The clinking ended when Angel placed the last of the dishes into the sink and went to sit down in the living room, where he perched on the floor like a gargoyle. Wesley could see the dark man staring ahead at nothing in particular, the stone skull surrounding living eyes.
A lot had happened, he knew.
Before this, he'd had trouble imagining them together, sitting across the table from one another, finding things to say. But they'd had someone in between them, hadn't they? A buffer of sorts, understanding his age, and her youth.
Now the only thing between them was the pain of his absence. It filled the silence and allowed them to become bodies that picked forks up from dishes, put them in the sink and scrubbed at them like Cordelia was doing now, staring at the wall as she worked.
Her hand came up from the sink and passed the plate to Angel's hand. Again, Wesley watched as the towel went back and forth over the porcelain and the big hand that had shot out in violence for hundreds of years set the plate down gently with the others in the cabinet over the sink.
He couldn't remember accepting the tea particularly as he held the steaming cup to his lips.

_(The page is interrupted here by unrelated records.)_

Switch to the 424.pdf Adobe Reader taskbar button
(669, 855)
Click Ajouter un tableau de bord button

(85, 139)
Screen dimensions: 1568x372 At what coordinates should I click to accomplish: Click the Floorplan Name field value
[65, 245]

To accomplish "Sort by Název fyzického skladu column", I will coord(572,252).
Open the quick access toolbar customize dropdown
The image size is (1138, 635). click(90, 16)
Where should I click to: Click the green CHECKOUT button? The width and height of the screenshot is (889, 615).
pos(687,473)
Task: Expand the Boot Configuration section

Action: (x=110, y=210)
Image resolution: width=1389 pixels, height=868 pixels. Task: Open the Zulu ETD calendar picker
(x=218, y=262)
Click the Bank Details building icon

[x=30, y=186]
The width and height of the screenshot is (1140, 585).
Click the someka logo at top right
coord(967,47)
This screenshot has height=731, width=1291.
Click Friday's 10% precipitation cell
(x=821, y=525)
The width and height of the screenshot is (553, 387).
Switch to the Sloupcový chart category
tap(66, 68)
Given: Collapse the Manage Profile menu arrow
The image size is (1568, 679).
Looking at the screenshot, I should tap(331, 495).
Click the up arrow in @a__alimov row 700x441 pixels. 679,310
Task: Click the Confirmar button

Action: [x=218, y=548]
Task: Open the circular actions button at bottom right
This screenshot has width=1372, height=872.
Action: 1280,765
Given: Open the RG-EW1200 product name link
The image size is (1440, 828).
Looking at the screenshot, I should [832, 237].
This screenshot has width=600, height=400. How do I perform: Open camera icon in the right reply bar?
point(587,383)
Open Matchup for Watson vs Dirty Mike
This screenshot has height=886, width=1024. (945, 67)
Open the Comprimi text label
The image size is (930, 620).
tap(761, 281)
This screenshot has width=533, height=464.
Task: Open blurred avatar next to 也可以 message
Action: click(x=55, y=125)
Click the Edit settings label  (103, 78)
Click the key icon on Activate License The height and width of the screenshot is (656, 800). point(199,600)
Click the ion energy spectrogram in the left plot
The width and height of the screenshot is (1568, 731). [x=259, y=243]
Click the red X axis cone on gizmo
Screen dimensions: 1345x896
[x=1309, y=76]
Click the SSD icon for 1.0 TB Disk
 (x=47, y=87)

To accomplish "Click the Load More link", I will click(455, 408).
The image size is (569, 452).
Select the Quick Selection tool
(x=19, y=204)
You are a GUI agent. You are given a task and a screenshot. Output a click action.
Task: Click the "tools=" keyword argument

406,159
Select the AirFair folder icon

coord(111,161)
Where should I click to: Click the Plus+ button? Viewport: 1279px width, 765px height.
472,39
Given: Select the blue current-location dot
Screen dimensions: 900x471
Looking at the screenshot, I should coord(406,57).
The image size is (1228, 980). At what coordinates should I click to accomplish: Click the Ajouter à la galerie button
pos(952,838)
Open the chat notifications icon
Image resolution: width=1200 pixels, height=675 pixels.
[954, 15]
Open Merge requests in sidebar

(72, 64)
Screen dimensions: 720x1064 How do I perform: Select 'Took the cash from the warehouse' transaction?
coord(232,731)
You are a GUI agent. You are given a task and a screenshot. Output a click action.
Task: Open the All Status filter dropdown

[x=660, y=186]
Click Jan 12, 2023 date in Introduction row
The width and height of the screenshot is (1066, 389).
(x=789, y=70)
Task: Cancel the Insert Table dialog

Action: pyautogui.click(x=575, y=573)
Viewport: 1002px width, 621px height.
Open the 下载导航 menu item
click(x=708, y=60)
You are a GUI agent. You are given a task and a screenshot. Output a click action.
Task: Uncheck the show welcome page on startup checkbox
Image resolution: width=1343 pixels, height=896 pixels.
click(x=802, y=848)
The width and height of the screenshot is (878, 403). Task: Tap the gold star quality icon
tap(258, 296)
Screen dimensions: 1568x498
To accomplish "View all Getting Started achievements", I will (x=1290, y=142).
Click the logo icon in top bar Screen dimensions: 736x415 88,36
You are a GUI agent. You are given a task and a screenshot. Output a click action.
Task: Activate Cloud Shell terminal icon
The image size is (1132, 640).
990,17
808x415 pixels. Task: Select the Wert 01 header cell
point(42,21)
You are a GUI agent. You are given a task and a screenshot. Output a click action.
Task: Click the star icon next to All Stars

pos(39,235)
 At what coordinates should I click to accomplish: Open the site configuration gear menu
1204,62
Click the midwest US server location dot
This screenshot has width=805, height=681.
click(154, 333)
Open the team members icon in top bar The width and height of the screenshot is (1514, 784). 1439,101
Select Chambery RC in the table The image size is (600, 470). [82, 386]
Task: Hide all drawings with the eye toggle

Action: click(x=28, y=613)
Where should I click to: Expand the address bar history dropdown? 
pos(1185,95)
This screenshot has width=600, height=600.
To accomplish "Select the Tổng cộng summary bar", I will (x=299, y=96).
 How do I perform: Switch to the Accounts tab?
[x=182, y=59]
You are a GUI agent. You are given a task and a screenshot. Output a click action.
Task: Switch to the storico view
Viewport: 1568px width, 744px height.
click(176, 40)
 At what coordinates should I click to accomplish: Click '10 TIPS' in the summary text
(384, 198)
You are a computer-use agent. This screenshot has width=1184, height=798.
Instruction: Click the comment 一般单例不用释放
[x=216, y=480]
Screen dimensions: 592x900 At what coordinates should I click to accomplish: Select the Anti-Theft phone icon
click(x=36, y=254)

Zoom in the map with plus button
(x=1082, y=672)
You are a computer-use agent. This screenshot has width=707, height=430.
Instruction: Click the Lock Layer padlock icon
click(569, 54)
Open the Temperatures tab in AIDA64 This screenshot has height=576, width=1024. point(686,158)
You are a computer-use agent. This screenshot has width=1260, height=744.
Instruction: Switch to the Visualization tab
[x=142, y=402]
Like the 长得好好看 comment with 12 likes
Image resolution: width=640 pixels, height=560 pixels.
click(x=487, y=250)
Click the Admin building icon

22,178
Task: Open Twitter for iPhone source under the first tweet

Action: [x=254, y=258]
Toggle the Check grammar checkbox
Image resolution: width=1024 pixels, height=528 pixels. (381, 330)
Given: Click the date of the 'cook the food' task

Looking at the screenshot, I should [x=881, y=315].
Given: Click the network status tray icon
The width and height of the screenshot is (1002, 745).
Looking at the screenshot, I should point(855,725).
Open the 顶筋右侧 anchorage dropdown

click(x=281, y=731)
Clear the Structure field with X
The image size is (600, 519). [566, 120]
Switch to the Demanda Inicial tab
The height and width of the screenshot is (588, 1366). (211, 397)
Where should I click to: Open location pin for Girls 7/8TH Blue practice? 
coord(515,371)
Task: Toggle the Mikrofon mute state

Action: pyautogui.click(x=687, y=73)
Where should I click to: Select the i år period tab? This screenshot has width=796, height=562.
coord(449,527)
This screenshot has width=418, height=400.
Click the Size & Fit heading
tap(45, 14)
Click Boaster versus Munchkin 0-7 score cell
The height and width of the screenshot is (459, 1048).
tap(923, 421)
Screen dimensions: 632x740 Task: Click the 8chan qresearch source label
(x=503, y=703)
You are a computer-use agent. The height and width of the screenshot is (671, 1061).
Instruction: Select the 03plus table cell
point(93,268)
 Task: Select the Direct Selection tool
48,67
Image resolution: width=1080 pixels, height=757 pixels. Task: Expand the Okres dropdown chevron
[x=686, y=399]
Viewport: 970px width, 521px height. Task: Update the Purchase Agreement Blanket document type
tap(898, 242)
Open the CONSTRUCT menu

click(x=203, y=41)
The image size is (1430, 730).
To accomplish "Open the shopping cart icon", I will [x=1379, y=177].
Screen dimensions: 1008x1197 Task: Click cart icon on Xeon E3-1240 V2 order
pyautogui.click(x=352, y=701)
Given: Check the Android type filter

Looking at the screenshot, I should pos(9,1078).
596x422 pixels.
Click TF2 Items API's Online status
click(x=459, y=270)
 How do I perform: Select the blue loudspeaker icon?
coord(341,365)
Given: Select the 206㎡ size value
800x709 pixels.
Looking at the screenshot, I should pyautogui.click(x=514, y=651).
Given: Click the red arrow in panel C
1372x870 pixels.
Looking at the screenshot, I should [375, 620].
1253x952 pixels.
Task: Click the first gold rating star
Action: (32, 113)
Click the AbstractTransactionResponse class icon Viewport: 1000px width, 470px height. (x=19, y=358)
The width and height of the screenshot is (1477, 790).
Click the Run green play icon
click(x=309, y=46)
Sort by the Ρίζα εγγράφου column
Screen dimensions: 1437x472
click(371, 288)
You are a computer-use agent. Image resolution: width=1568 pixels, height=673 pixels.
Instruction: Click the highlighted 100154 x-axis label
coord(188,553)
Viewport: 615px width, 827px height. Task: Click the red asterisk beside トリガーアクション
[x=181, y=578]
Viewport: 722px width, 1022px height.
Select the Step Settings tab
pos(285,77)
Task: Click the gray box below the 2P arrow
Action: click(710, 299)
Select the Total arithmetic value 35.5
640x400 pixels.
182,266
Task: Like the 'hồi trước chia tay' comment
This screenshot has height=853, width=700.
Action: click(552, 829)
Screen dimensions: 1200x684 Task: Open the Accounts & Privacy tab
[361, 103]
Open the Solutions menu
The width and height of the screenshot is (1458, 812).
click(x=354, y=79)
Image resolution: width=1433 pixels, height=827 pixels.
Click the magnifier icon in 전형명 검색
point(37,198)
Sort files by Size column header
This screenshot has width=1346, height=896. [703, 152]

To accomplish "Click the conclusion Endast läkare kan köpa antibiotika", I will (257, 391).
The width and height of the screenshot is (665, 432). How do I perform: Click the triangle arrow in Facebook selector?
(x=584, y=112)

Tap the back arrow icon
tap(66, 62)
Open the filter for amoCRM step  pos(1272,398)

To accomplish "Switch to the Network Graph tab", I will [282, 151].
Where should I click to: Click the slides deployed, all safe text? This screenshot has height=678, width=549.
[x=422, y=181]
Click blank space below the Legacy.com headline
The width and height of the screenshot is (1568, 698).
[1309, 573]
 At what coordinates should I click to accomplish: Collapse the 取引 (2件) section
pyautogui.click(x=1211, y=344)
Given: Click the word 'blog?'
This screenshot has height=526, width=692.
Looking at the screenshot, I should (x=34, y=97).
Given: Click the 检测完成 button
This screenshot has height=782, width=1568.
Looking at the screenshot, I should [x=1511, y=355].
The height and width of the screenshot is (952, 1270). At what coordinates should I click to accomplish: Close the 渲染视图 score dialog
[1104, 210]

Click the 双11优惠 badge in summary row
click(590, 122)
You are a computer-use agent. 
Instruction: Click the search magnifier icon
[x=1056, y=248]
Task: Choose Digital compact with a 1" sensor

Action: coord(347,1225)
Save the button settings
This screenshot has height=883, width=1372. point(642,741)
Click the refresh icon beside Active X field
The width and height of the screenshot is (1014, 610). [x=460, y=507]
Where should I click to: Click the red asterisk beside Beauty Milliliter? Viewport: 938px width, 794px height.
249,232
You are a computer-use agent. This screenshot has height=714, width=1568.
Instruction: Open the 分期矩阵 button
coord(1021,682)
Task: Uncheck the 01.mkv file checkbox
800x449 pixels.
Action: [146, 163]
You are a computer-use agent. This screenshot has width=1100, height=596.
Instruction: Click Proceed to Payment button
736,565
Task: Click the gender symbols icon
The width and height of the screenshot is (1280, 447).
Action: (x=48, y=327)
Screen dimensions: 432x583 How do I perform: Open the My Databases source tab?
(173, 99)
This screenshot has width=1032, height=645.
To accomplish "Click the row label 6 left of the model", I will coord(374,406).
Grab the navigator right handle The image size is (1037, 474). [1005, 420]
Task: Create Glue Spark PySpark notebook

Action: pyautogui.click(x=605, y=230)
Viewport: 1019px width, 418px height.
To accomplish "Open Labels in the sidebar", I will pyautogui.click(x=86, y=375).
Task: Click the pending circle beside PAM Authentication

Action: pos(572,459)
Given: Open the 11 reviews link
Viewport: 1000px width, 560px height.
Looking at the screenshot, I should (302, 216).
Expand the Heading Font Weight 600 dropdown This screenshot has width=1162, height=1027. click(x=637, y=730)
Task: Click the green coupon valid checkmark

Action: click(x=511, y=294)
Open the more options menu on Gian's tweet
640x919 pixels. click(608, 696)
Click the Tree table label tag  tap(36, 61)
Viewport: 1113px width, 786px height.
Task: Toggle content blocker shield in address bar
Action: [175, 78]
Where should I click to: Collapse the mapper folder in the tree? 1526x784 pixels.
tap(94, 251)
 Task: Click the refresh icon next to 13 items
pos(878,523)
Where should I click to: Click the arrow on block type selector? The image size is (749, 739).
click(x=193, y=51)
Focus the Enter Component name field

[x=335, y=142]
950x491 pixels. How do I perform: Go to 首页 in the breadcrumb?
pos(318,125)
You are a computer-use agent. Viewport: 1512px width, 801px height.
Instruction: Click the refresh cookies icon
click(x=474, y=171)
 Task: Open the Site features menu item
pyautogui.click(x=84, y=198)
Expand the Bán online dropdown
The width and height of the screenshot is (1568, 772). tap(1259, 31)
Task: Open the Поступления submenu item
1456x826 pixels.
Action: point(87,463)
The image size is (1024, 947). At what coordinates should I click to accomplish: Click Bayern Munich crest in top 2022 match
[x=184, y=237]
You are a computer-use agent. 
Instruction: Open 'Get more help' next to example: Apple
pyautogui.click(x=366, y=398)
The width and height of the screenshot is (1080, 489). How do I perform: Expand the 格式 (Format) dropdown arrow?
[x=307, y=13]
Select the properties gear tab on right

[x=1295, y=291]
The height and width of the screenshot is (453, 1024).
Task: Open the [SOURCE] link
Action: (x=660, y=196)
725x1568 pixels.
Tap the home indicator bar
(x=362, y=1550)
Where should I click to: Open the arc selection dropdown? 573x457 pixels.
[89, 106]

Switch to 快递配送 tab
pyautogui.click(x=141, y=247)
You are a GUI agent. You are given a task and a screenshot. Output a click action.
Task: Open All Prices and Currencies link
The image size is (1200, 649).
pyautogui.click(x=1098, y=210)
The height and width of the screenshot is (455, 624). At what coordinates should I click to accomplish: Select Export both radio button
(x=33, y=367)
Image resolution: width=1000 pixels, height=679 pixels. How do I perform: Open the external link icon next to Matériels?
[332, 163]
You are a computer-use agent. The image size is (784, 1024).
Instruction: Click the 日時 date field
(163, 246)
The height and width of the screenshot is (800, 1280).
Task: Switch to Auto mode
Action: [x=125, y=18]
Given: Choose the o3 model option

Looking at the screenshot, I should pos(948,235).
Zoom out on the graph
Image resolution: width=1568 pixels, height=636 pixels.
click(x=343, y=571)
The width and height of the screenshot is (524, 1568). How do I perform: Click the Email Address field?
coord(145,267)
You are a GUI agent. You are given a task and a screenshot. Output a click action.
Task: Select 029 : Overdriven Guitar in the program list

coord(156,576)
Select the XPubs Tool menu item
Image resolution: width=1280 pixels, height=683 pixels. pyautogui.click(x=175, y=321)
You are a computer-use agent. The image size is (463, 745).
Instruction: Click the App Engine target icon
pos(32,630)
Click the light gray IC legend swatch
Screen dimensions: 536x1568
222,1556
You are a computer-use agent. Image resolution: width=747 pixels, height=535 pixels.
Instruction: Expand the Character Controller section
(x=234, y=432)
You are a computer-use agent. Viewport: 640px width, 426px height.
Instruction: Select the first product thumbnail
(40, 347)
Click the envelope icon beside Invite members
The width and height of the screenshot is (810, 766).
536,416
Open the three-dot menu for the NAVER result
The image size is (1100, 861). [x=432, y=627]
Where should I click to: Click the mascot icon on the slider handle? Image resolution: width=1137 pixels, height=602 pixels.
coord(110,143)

The liquid filled his insides and for a moment, he thought he felt the emptiness go away. "The rooves of mouths..."
He could not keep drinking tea forever.
There'd been plenty of tea back at home, and he remembered the same feeling from a few weeks ago when he'd visited his real home in the rain. He remembered her face beneath the glass, worn like some kind of weathered fabric, her subtle smile still sewn in lovingly.
It was such a simple thing, he thought abstractedly; the death of cells in the brain, the ceasing of life to function. Something that was more natural and more expected than birth. But he hadn't expected it.
It had never occurred to him that while he was off clowning around a million miles away, that life would go on without him. And so would death.
He'd wished he'd done more for her, naturally. Not dismissed her so often, or stand so rigidly when they spoke. He'd wished he hadn't wasted his life the way he had.
But what else was there to do with life but waste it, some way or the other?
Angel didn't know this. He would live on. Cordelia didn't know this, because she was still unaware of life's natural conclusion. She still believed Doyle's death unnatural.
We were made to die, Cordelia. Didn't you know?
And Wesley could now see himself on the other side of the glass, his wire frame glasses magnifying eyes that no longer needed to see. A pressed suit holding a dead bundle of cells. This was life too.
He wondered what would happen at the end of it all, when all that remained was dust, and Angel stood above it like a statue. All our dust, all our grief would fill his lungs and there wouldn't be enough air to breathe, but he wouldn't need to. He would eat the grief till there was no more pain, and then let the sun dissolve it.
And none of this emptiness would matter.